İngiliz The Economist de çark etti

Cumhurbaşkanı Erdoğan ve Türkiye karşıtı yayınlarıyla bilinen The Guardian'ın ardından The Economist de çark etti. İngiliz dergi Türkiye'nin mülteci konusundaki başarısına değinirken bu konunun Erdoğan'ı "vazgeçilmez bir ortak yaptığını" yazdı.

Giriş Tarihi 09 Ekim 2015, 00:00 Güncelleme 09 Ekim 2015, 15:48
İngiliz The Economist de çark etti

İÇİNDEKİLER

İngiltere'de yayımlanan haftalık The Economist dergisi, Erdoğan'ın Brüksel ziyaretini değerlendirdi.

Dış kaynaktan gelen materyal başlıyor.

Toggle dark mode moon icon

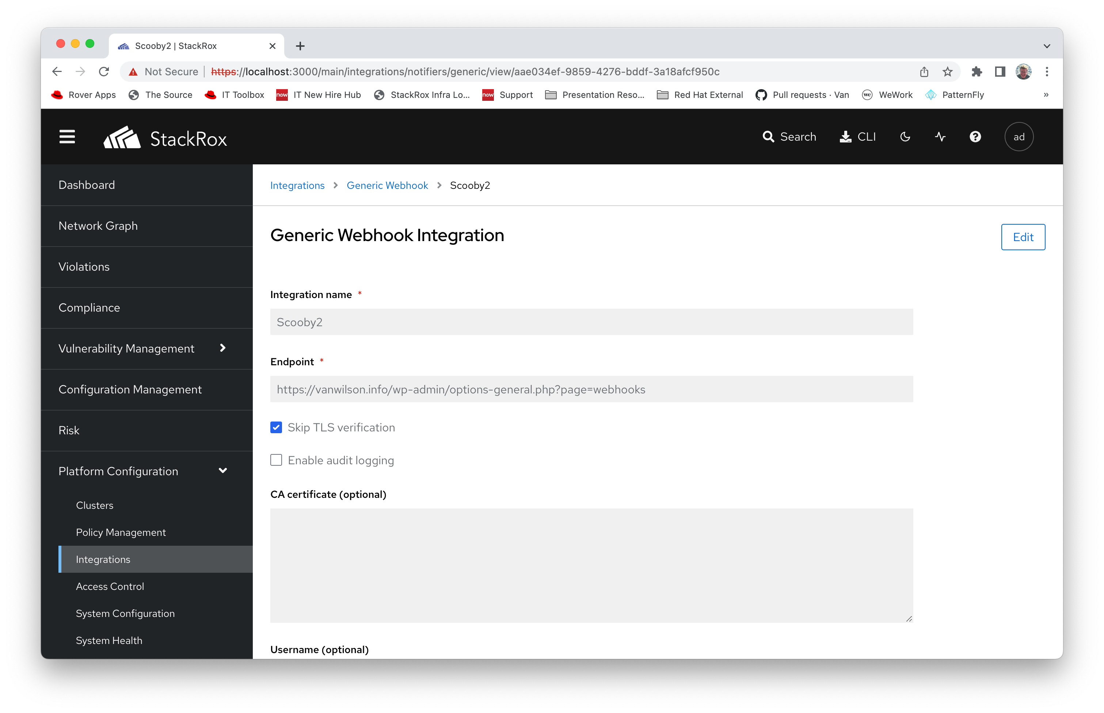point(905,137)
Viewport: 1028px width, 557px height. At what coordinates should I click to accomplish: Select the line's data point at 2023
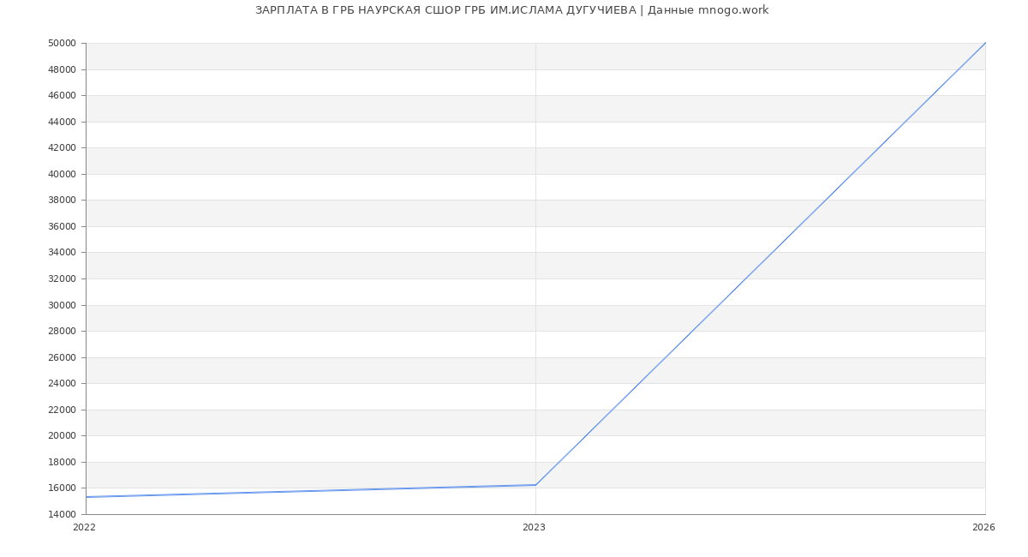pyautogui.click(x=535, y=485)
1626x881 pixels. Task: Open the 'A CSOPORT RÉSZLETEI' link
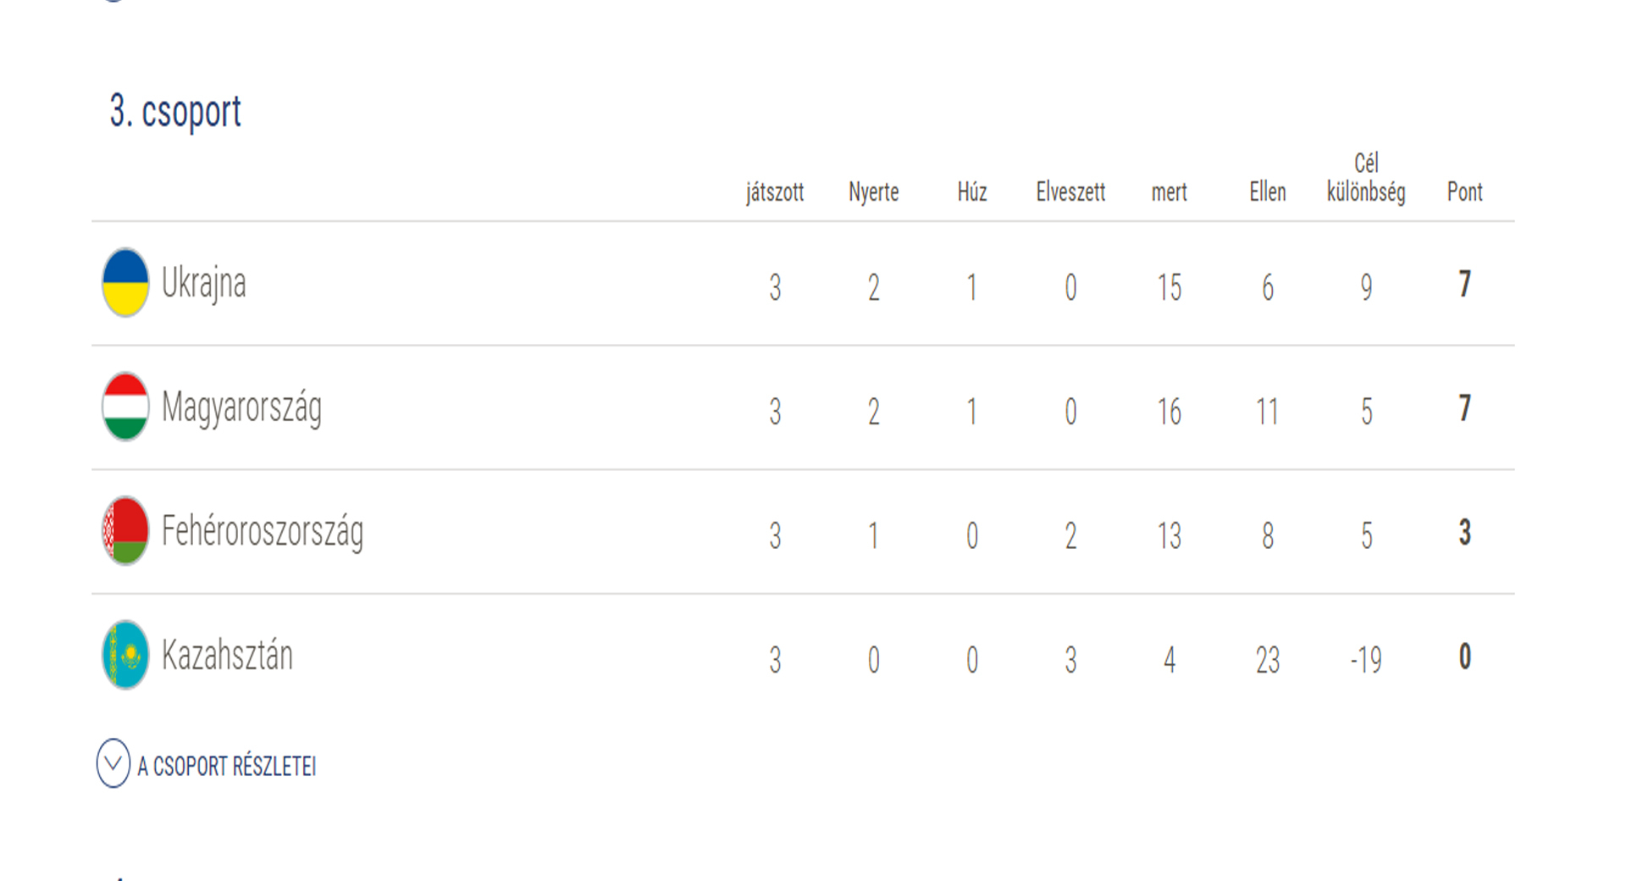(x=226, y=767)
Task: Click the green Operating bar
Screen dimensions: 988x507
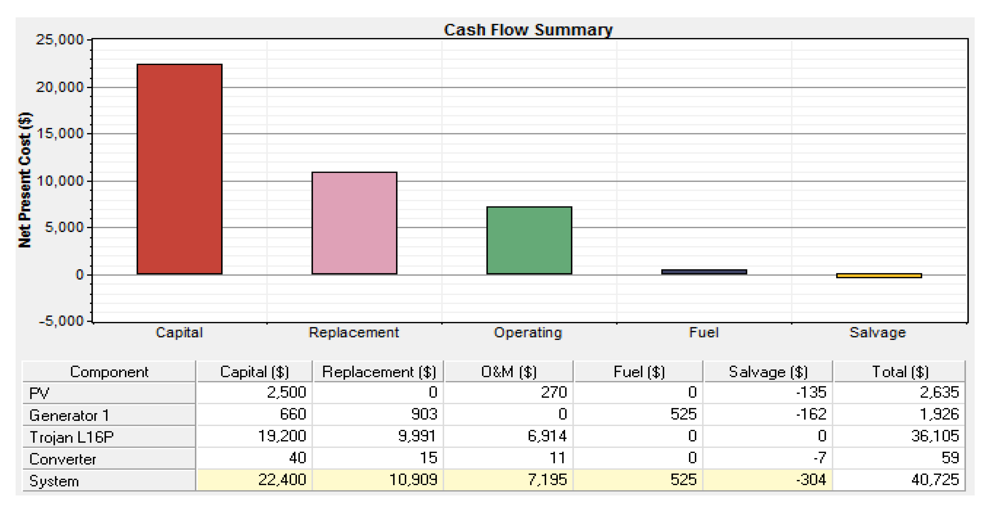Action: pos(529,240)
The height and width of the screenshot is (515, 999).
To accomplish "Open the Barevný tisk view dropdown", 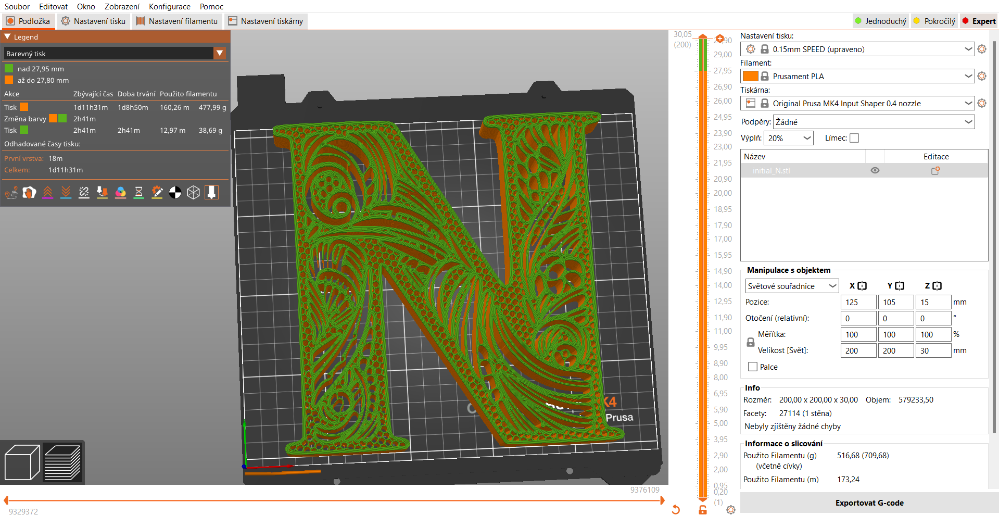I will click(x=115, y=53).
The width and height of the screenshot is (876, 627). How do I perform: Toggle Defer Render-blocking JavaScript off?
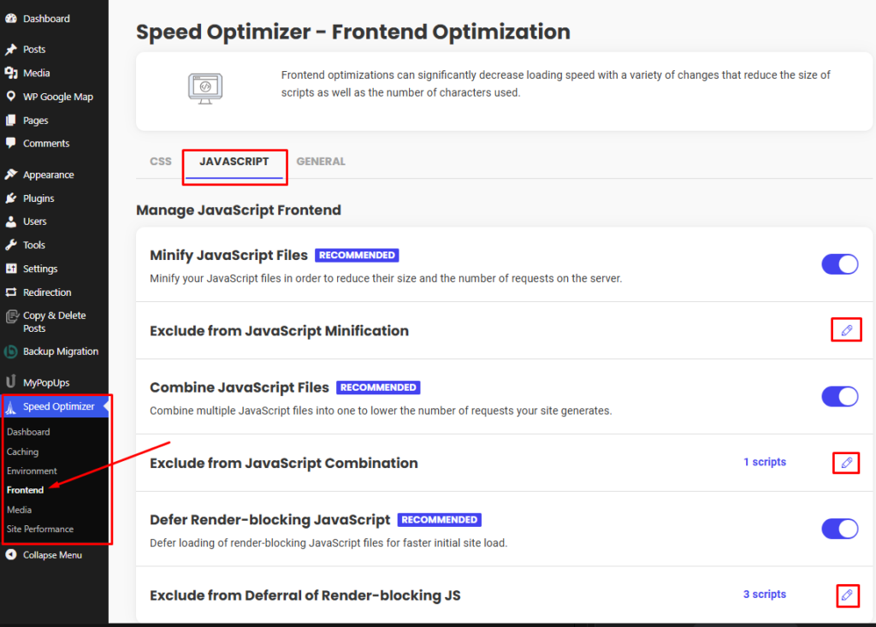pyautogui.click(x=839, y=529)
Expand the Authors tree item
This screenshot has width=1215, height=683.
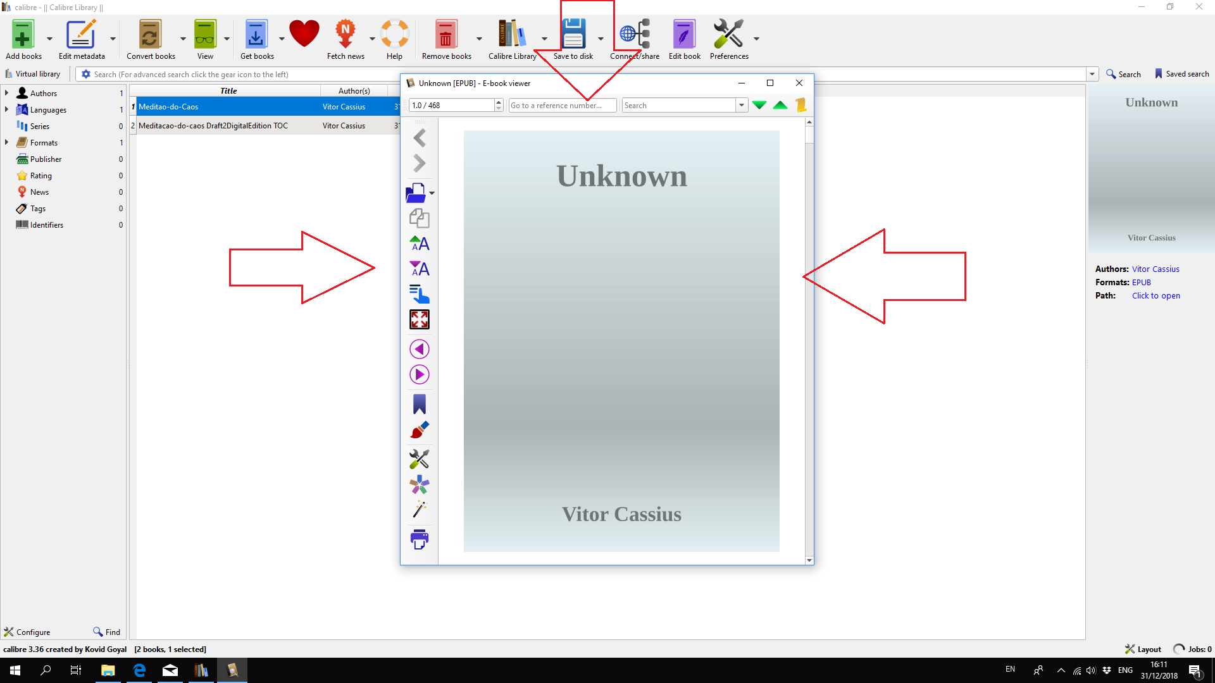(6, 93)
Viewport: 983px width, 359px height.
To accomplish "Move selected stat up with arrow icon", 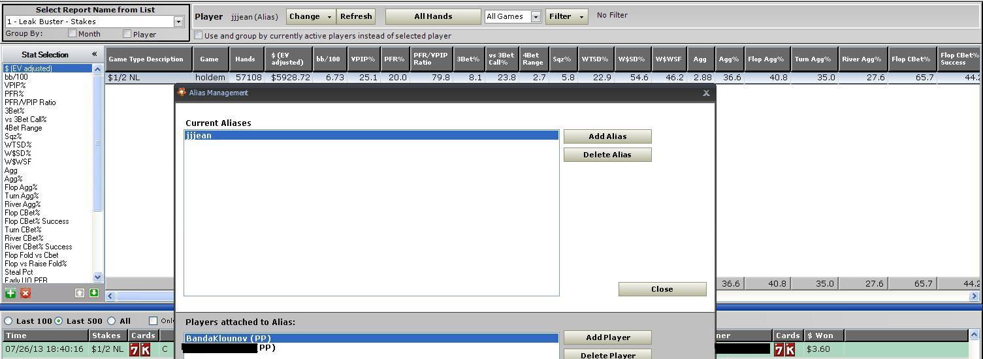I will tap(80, 293).
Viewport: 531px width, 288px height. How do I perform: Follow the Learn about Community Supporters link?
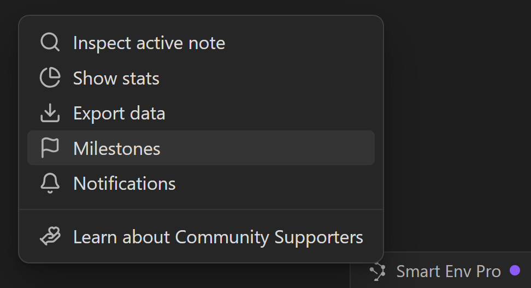point(218,237)
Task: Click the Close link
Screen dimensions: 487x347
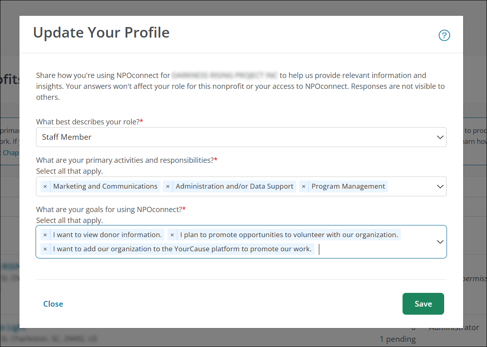Action: click(53, 304)
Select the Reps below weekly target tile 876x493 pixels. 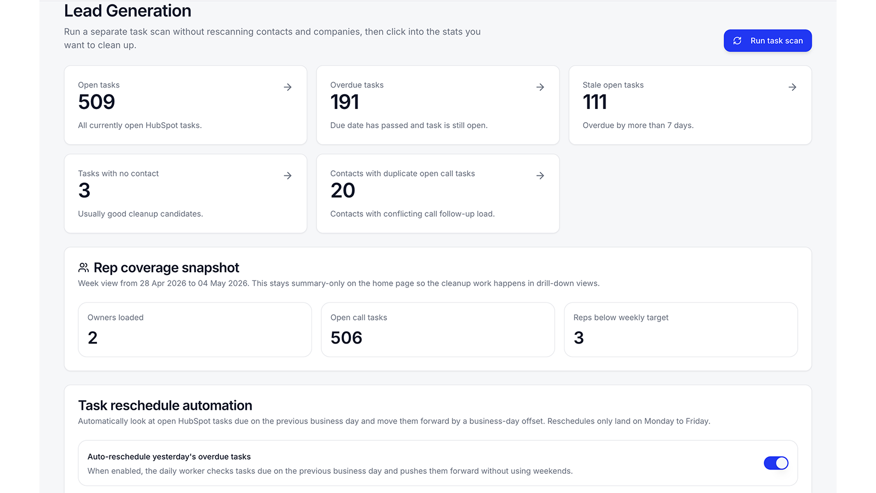point(681,330)
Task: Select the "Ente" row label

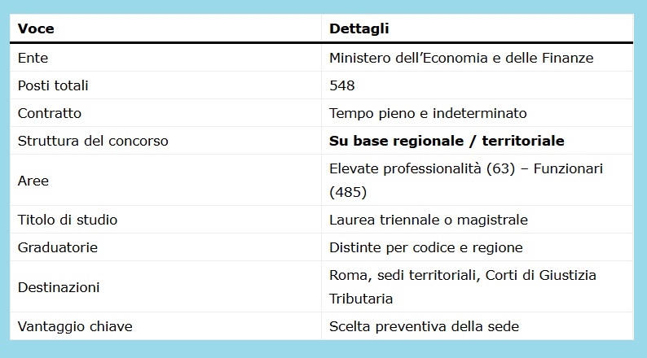Action: click(x=33, y=58)
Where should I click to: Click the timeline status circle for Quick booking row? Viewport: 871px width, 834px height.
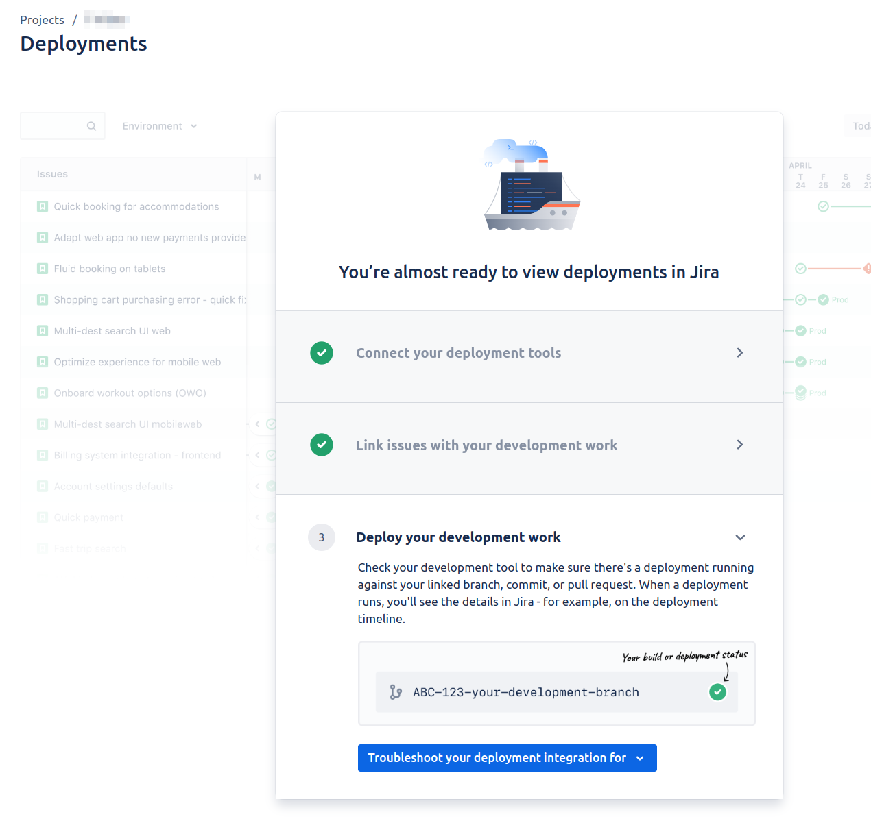coord(823,206)
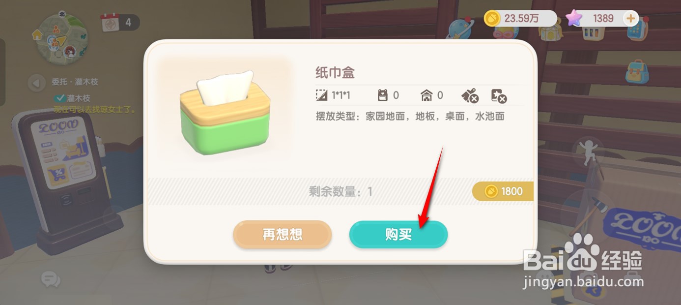Click the 购买 purchase button

(x=398, y=235)
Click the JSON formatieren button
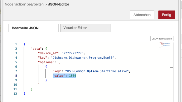Screen dimensions: 182x102 (x=162, y=39)
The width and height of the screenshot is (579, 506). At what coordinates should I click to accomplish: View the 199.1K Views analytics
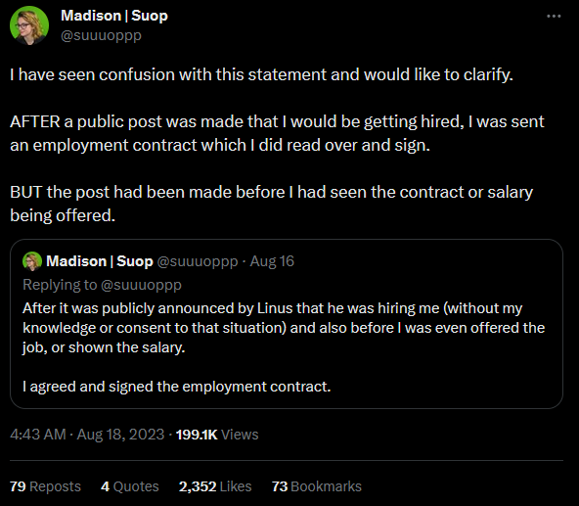click(x=217, y=435)
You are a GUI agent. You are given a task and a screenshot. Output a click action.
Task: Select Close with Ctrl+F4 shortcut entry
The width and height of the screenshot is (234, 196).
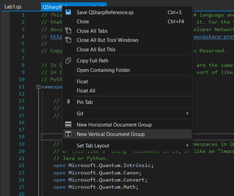click(x=83, y=22)
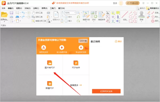Viewport: 160px width, 102px height.
Task: Expand the 100% zoom level dropdown
Action: [x=75, y=13]
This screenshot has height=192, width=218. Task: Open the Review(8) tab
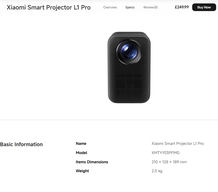150,7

Dergi, Cumhurbaşkanı Recep Tayyip Erdoğan'ın hafta başındaki Brüksel gezisini değerlendirerek göçmen krizinin Erdoğan'ı AB nezdinde "vazgeçilmez bir ortak yaptığı" analizini yaptı.

"ROLLER DEĞİŞTİ"
Recep Tayyip Erdoğanın gezisine geniş yer veren dergi, Erdoğanın gezisinde ana gündemin Türkiye'nin AB adaylığı olmadığını, Türk bakanların AB'nin Türkiye'ye, Türkiye'nin AB'ye olduğundan daha fazla ihtiyacı olduğunu söylediğini ve artık rollerin değiştiğini yazdı.

"AVRUPA'NIN MÜLTECİ BECERİKSİZLİĞİ"
AK Parti'nin 1 Kasım'daki seçimde, mecliste çoğunluğu sağlamak için mücadele ettiğini vurgulayan Economist, Türk liderlerin uzun yıllardır Avrupayı rica eden taraf olarak ziyaret ettiklerini ve insan hakları konusunda olumsuz bir tutumla karşılaştıklarını ancak bugün Avrupa'nın mülteci krizini beceriksizce yönetmesi nedeniyle Erdoğan'ın fazlasıyla öne çıktığını vurguladı.

ERDOĞAN'IN GÖRÜŞMELERİYLE AB MÜZAKERELERİ BAŞARIYA ULAŞABİLİR"
Erdoğan'ın Brükselde AB'den Türk vatandaşları için vize muafiyetinin yanı sıra ekonomik yardım ve enerji alanında işbirliği de istediğini belirten dergi, AB liderleri ve Erdoğan'ın bu görüşmelerin ardından, Türkiye'nin üyelik müzakerelerinde son on yılda başarılandan daha fazlasını elde edebileceklerinin mümkün olduğu yorumunu yaptı.

Anlaşmanın koşullarının mültecilerin yerleştirilmelerine yönelik kapsamlı bir anlaşma ile Türkiye'nin sınırlarını daha sıkı kontrol etmesi karşılığında Avrupa'dan maddi destek alması olabileceğini olduğunu vurgulayan dergi, ancak bu durumun AB'nin Türkiye'ye NATO gibi yaklaşması riskini taşıdığı bunun da ortak çıkarlara dayalı stratejik bir müttefik ilişkisi anlamına geldiğini oysa AB'nin, potansiyel bir üyesinin içindeki gelişmelere de uyum sağlamasının önemine dikkat çekti.